Conan Doyle’s last Holmes stories were written after 1923, so they stay in copyright for a few more years.
Note that, while it’s also possible to lose a trademark, it’s through an entirely different process. Trademarks have no expiration date whatsoever, and can be maintained indefinitely. The way you lose a trademark is by not defending it. That’s why, whenever anyone uses Disney characters without permission, Disney’s lawyers send them those cease-and-desist letters: They’re defending their trademarks, because if they didn’t, they’d lose them.
Now, Disney is especially vigorous about this defense, so barring some huge changes in corporate management they’re not likely to lose any trademarks any time soon. But it has happened before to other companies. The best known example is “Aspirin”, which used to be a trademark of Bayer, but now can be used by any drug-maker, though that one is complicated a bit by international politics in the wake of WWII.
Though it’s not a character, an example of a corporation losing control of what had been a valuable copyright is the song “Happy Birthday to You”. Worth a lot more than “Steamboat Willie”, I expect.
The last trademark extension was to harmonize US and EU copyright laws. It had nothing to do with Disney lawyers pissing their pants over Steamboat Willie.
We’re not going to see an emergency copyright extension before 2024 to protect Disney from this disaster.
As has been mentioned, the only thing that will happen with Steamboat Willie goes into public domain is that anybody will be able to show Steamboat Willie. Yay! This beloved cartoon, which everyone wants to see, will finally be free, and the corporate fatcats at Disney won’t get a penny.
That doesn’t mean you’ll be able to sell Mickey Mouse branded merch, because Mickey is a trademark of Disney.
Vintage Mickey Mouse cartoons aren’t exactly a moneymaking powerhouse, so the ability to show old black and white Mickey cartoons without Disney getting a cut won’t mean a thing.
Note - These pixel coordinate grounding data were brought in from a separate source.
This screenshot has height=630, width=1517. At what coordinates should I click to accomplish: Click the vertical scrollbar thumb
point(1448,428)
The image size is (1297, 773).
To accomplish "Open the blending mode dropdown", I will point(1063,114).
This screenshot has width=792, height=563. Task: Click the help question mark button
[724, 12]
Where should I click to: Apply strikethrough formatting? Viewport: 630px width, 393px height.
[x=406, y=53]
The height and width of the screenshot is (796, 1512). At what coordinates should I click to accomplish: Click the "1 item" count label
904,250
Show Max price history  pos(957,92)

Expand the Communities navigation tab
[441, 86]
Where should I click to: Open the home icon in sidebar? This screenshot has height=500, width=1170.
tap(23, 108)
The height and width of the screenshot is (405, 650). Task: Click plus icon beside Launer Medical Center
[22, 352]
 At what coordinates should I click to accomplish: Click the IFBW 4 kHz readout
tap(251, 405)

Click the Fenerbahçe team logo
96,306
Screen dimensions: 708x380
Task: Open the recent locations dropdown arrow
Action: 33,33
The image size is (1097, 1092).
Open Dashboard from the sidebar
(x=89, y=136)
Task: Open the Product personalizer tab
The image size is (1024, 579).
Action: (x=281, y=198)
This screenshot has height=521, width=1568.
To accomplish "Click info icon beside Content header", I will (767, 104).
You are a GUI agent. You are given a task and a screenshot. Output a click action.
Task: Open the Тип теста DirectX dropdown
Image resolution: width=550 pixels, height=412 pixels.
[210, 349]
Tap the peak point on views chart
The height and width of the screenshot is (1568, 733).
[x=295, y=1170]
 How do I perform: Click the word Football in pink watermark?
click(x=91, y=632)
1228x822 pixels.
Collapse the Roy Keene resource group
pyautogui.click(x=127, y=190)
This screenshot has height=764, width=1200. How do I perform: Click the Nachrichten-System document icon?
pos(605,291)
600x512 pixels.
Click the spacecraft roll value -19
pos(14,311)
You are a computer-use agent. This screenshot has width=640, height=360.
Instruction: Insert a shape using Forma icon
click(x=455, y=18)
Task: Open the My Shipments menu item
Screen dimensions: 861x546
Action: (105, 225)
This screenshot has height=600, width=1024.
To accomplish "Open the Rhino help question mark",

The property is valuable to Disney amost solely as a trademark, not a character that appears in lucrative movies.
Again, Disney put an enormous amount of money into the campaigns of key congress-critters. Other studios did the same but Disney stood out in the amount of targeting.
So giving Disney “credit” for this is quite reasonable.
Also, the US and EU copyright laws are far from consistent! The idea that somehow most countries’ copyright laws are consistent is truly laughable.
I was on a Wikipedia page for some book the other day*. The article pointed out that it’s in the public domain in the EU but not the US. The differences in the ways they handle copyright extensions are the cause.
Over and over it is easy to find glaring examples of differences between US and UK copyright terms, nevermind the rest of Europe. King James Bible anyone?
So yeah, there’s going to be another copyright extension before Steamboat Willie goes PD.
This one was featured on the front page of Wikipedia.
The whole point of IP protection is to stop other people from using it. There would certainly be significant financial consequences for Disney if Wal-Mart and Target could create and sell their own lines of clothing with Mickey and Minnie without paying license fees to Disney, or if Nick Jr. could produce its own Mickey Mouse Club, or if Six Flags could have Disney cartoon characters and princesses walking around its parks.
Oh, and the OP’s question is a perfect answer to why there’s a difference between copyright and trademark. It would be rough on Disney to lose the rights to Mickey because he’s such a symbol of the entire company… and that’s exactly the sort of thing that trademarks are for, and why trademarks don’t expire.
Nor would this have been a strange concept to the Founding Fathers, as there are some live trademarks out there that are older than our country. The tea I’m drinking now is from a company founded in 1706, which still uses some of the same trademarks they used back then.
Yes. But they could only use the elements of the character that are in the public domain. So to the extent that Mickey Mouse has protectable character elements that are different from Steamboat Willie, those would be off limits still.